Jean-Baptiste Colbert foi o responsável por redigir o "Código Negro" do país durante o século 17, que limitava os direitos de escravos

Wallacy Ferrari Publicado em 24/06/2020, às 12h10

A estátua de Jean-Baptiste Colbert, em frente à Reitoria da Academia de Reims
A estátua de Jean-Baptiste Colbert, em frente à Reitoria da Academia de Reims - Wikimedia Commons

Uma estátua de Jean-Baptiste Colbert, ministro de Luis XIV e figura de destaque na França durante o século 17, foi vandalizada com tinta vermelha, além de receber a inscrição “Negrofobia de Estado” em seu pedestal.

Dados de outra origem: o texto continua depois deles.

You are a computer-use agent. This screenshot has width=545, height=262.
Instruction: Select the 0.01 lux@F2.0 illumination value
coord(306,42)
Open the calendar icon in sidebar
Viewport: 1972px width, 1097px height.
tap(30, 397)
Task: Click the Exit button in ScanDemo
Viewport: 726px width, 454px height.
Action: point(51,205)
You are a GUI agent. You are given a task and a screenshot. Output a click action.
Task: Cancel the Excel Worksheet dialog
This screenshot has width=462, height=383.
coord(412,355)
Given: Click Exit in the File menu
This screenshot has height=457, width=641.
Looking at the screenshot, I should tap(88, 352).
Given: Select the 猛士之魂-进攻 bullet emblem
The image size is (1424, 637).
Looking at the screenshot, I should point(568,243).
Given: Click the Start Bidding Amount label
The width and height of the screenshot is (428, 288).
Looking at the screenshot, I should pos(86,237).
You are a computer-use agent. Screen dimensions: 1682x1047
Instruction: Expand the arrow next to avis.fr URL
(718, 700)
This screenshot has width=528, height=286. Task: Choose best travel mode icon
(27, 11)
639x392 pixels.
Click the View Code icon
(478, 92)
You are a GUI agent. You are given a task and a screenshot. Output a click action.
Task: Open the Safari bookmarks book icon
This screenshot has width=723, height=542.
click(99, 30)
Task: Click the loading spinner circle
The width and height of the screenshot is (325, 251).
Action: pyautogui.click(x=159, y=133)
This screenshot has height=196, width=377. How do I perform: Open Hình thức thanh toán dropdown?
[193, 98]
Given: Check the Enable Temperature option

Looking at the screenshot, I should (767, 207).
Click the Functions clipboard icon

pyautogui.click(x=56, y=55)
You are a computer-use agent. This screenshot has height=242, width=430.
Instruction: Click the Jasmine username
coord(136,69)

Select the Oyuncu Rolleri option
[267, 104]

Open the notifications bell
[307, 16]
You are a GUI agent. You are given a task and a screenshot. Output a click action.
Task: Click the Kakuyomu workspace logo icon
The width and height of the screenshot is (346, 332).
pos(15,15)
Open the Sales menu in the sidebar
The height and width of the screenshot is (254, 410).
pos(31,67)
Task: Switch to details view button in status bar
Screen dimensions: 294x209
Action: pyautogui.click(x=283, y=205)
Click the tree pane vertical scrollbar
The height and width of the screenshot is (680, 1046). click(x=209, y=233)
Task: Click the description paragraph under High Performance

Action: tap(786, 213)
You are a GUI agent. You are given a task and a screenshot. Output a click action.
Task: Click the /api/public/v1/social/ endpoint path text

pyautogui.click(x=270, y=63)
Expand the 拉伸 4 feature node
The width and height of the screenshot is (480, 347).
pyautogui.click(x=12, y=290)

Localizada no jardim da Assembleia Nacional da França, o ato foi publicado por um grupo intitulado “Anti-Negrophobia Brigade” (Brigada Anti-Negrofobia, em inglês) no Twitter.

De acordo com a polícia de Paris, uma pessoa foi detida em flagrante enquanto realizava o ato, mas não teve sua identidade revelada. A estátua é o monumento mais proeminente em meio aos protestos contra a injúria racial e violência policial, impulsionados pela morte do estadunidense George Floyd.

Desde o início das manifestações, a estátua foi colocada sob proteção policial devido as especulações de sua destruição em redes sociais, devido aos esforços para acabar com imagens relacionadas ao passado colonial e tráfico de escravos na França.

Colbert foi o controlador geral das finanças de Luis XIV e redigiu, em 1685, o “Código Noir”, também conhecido como “Código Negro”, que definia as condições de escravidão em colônias francesas, favorecendo os donos e objetificando os escravos apenas como mercadorias.